Nous pouvons aussi décider de ne pas détourner immédiatement les yeux.
Derrière eux brûle plus qu’un paysage.
Brûle une certaine manière d’habiter la terre.
Brûle l’illusion que le vivant pourrait indéfiniment absorber nos excès.
Brûle notre croyance en un monde toujours disponible, toujours réparable, toujours recommençable.
Mais dans la course des chevaux demeure aussi une force. Ils cherchent une issue. Ils portent dans leur fuite l’obstination du vivant à continuer.
Peut-être nous appartient-il encore de courir non pas devant eux, comme les maîtres du monde, ni derrière eux, trop t**d, mais à leurs côtés.
Assez proches pour entendre leur peur.
Assez sensibles pour reconnaître leur droit à l’existence.

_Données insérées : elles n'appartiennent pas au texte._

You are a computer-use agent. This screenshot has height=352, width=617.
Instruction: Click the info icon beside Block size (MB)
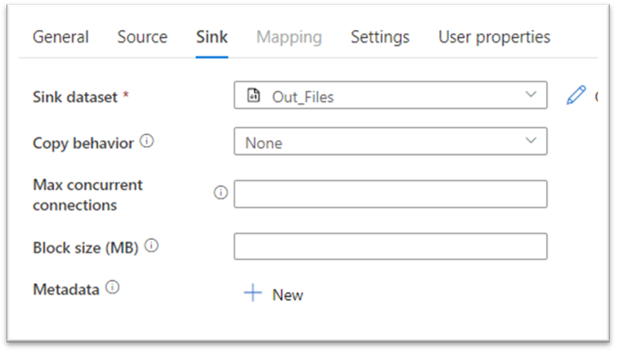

Assez responsables pour entretenir les territoires dont nous dépendons.
Assez inventifs pour créer des formes d’habitation qui ne soient ni l’abandon de la terre ni sa conquête.
Résister, aujourd’hui, c’est peut-être cela.
Rendre au vivant sa présence.
Rendre à la forêt ses gardiens.
Rendre aux habitants une responsabilité.
Rendre à notre regard sa lenteur.
Rendre à notre âme la capacité d’être bouleversée.
Et protéger ce qui brûle avant qu’il ne soit plus possible que d’en écrire le deuil.